Let us be clear—Grace is not hardcore in the sense that she is a diehard gym fanatic. That is me. Instead, Grace is more like the average person—which is most of you reading this—and has simple goals, though they are likely a bit loftier than the average person. Let us talk about the goals for 2019. Maintain weight Grace fluctuates five pounds throughout the year, which puts her at about 138 during the warmer months and 143 during the colder months. Her goal is to stay within this range during the year. At the same time, her body fat fluctuates between roughly16-19 percent year-round, which means she will stay at this range during 2019. Staying at these numbers also means her lean body mass and fat mass will stay within normal ranges. Maintain fitness This goal is straightforward. Given she has reached her pre-pregnancy fitness levels—she is 75+ percent there already—she will simply need to maintain these levels in 2019. To do so, she essentially just needs to keep doing what she is right now. Let's talk about me Most of my goals for 2018 were generalized. For example, some goals were:

At the same time, I did have some specific goals, such as

  • Achieve a 10-second handstand

  • Deadlift 315 pounds for 20 reps

That said, I tend to set 10-20 goals for myself at the beginning of the year and add more goals as I complete the initial goals I set. I do this because I am always trying to improve myself in terms of fitness and life (relationships, finances, etc.). For that reason, I will not list all my goals this year, but it is sufficient to say I met and even exceeded most of my targets. To help put this in perspective, almost every week this year I set one or more personal records (PRs). For example, I:

  • Achieved a 10 second tucked handstand and a seven-second straight handstand

  • Increase my clean and jerk to 265 pounds

  • Improved all my run numbers

  • Improved all my calisthenics

  • Etc.

At the same time, I hit new PRs that I did not initially intend to target, such as :

  • 20 strict handstand push-ups

  • 50 pull-ups

  • Completed my first back lever

  • Completed my first front lever

  • Etc.

I work hard all year to reach my goals, surpass my goals, and set new goals. To achieve this end, I worked out seven days per week, averaging around 80 minutes per workout. Smart training, such as intensity management and intuitive adjustment among other aspects, is the core reason why I succeeded. I did this while running a business, at the age of 37, at a weight of 175 pounds, and with a family to support. Work hard to reach your goals My goals for 2019 Currently, I have 20 goals for 2019, so I will not list all of them. Instead, I will generalize. For 2019, I plan to:

  • Improve my mile, 5K, 10K, and half-marathon

  • Increase my clean and jerk to 290 pounds with specific goals each quarter

  • Increase my snatch to 225 pounds with specific goals each quarter

  • Improve all my calisthenics, including achieving a 30-second handstand (any variation)

  • Etc.

As was the case this year and every other year, as I achieve these goals in 2019, I will set new goals. Again, I work hard all year to reach my goals, surpass my goals, and set new goals. To achieve this end, I work out seven days per week, averaging around 80 minutes per workout. Smart training, such as intensity management and intuitive adjustment among other aspects, is the core reason why I succeed. Work hard to reach your goals.

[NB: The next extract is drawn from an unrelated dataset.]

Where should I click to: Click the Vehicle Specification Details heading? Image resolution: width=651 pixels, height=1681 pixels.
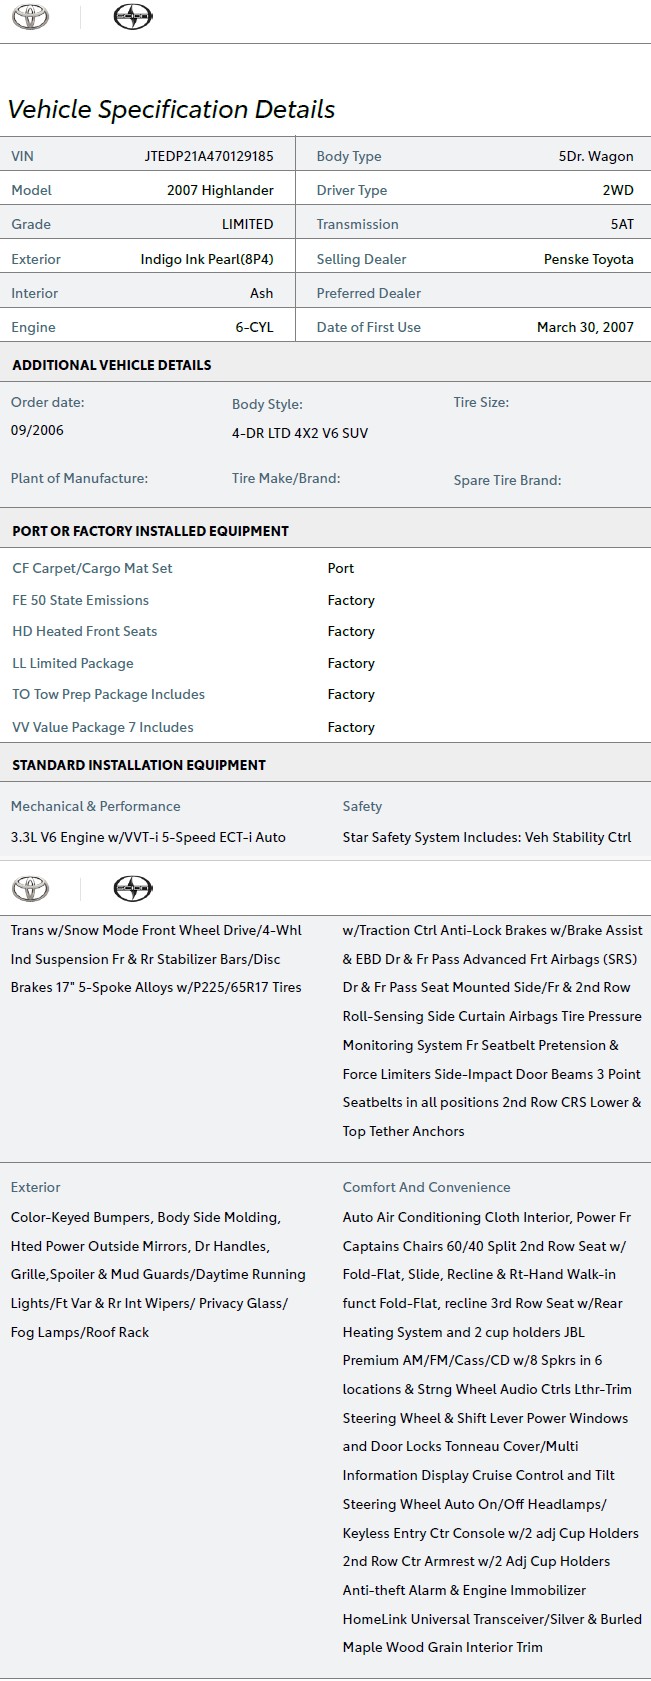171,110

Nathan DeMetz holds degrees in Exercise Science, Business Administration, and Information Technology as well as certifications in strength and conditioning, sports nutrition, run coaching, and other areas. His credentials come from organizations such as Indiana Wesleyan University, Ivy Tech College, and the International Sports Sciences Association. Nathan has 17 years of personal and professional experience in the health and fitness world. He works with people from across the globe, including locations such as Kuwait, Australia, and the USA.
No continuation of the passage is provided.